Une demande de l’Armée

Considérant qu’avec la Typ 147 Fridolin, qu’elle a conçu pour la Poste, à sa demande, elle peut se positionner en outsider sérieux, la marque tente de remplir le cahier des charges qui lui, est…. Militaire… Il faut que la remplaçante soit fiable, robuste, légère et économique (ben oui, on a dit militaire, pas mécano). La firme allemande va donc faire simple en recyclant le design des Kubelwagen de la seconde guerre mondiale afin de proposer le « prototype 181 ». Pour les pièces, elle dispose d’un stock provenant des autres modèles dans lequel elle peut piocher à loisir.

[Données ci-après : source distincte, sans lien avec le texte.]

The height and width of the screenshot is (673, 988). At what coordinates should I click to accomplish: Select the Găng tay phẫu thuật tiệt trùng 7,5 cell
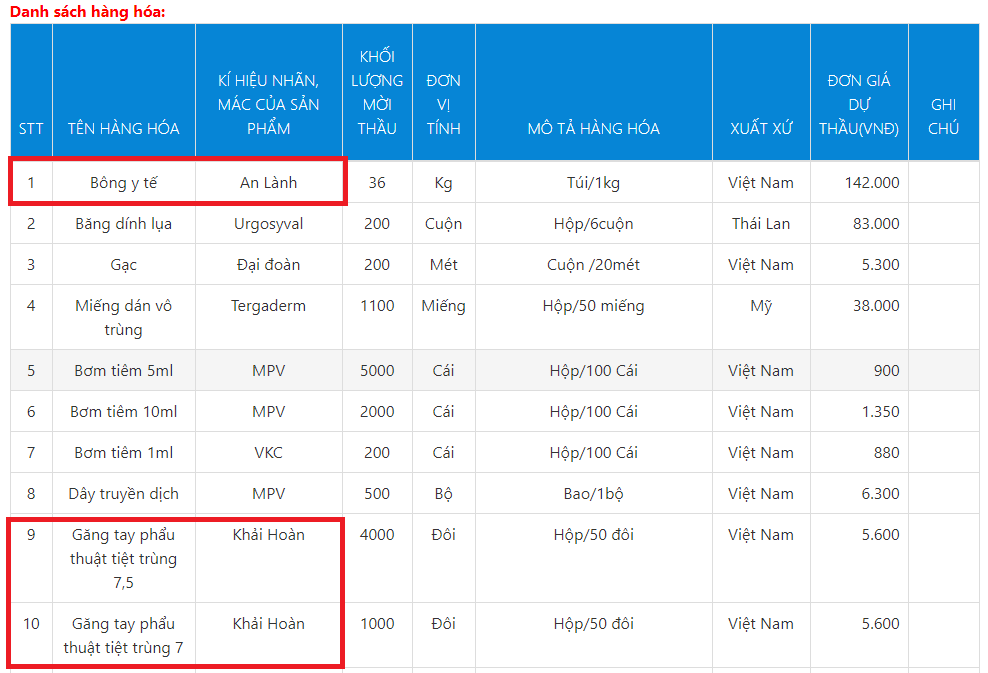[x=123, y=558]
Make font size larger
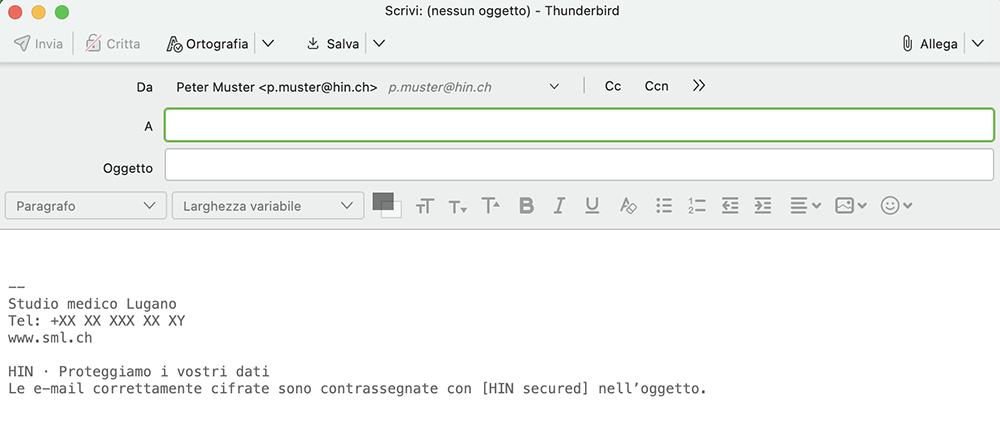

Ainsi, à la Cox, elle empruntera le moteur, le train avant et les optiques, au Combi, le train arrière, permettant le transport de charges lourdes et au coupé Kamann Ghia, le plancher. L’Armée valide le projet et Volkswagen remporte le marché. S’ensuit la production dans les chaines de l’usine de Wolfsburg, et les premiers exemplaires sortent en 1969. Le modèle quant à lui est définitivement baptisé « Prototype 181 ». La firme remporte la main encore une fois, mais on vous l’a dit : elle voit plus loin. Ainsi, au-delà des quelques milliers d’exemplaires produits spécialement pour la Bundeswehr, VW va aller placer son produit avec succès chez les armées voisines, en l’occurrence : l’Autriche, le Danemark et la Grèce.

  

Dans une logique de marché, tout n’est jamais assez

En 1970, Volkswagen décide d’étudier une version grand public de la 181 et de la positionner sur le segment des utilitaires. Le même donc que celui de la Citroën Méhari, dont le succès a du inspirer les Teutons. Et finalement comme sa concurrente, son usage sera bientôt détourné par une clientèle nouvelle, émergente, à la recherche de nouveaux véhicules pour de nouveaux besoins : les loisirs de plein air. Et cette clientèle est jeune, et cherche autre chose que la voiture à Papa. Elle veut du fun, à la hauteur de sa quête de liberté, et c’est au travers de ce type de produit qu’elle se retrouve. Mais chez VW, on voit grand, et on est opportuniste. Et on va donc exporter le modèle au-delà de l’Atlantique. Car de ce côté-là de l’Océan, on est en plein dans la contre-culture et la grosse tendance est au Buggy : en gros, un châssis posé sur des gros pneus et avec lequel on s’amuse à monter et descendre les dunes des plages californiennes.

Et Volkswagen, déjà positionné sur le segment avec l’Apal, connait le marché. Voilà donc le 181, rebaptisé « The thing » (« La chose » en français dans le texte), qui débarque donc au Mexique en 1971 et aux Etats Unis l’année suivante. Et ça marche ! Le marché américain est porteur, le modèle trouve son public, et Volkswagen décide donc d’un lancement au Royaume Uni en 1975. Mais là, c’est le flop. C’est d’ailleurs plus qu’un échec.

Le  début d’une spirale infernale

Car en  1975, les Etats Unis votent une nouvelle loi d’homologation des voitures d’importation à l’échelle nationale. Cette loi se résume à une distance minimale imposée entre les fauteuils et une épaisseur précise de pare choc. Mais le Prototype 181 n’est pas dans les clous. Le véhicule est donc retiré du marché américain qui lui avait réussi. Comme si cela ne suffisait pas, l’Armée allemande annonce à Volkswagen en 1978 l’arrêt des commandes sur le modèle, lui préférant l’Iltis, toujours de la marque, mais certainement plus moderne. Sa carrière continuera jusqu’en 1980 au Mexique, où une partie de la production dédiée au continent nord-américain était assemblée, et jusqu’en 1982 en Allemagne, où il était produit à l’usine historique de Wolfsburg. Cette dernière en produira d’ailleurs environ 91 000 exemplaires avant l’arrêt de la ligne de production. On trouve encore des exemplaires de nos jours, les prix varient entre 8 000 et 15 000 euros selon l’état.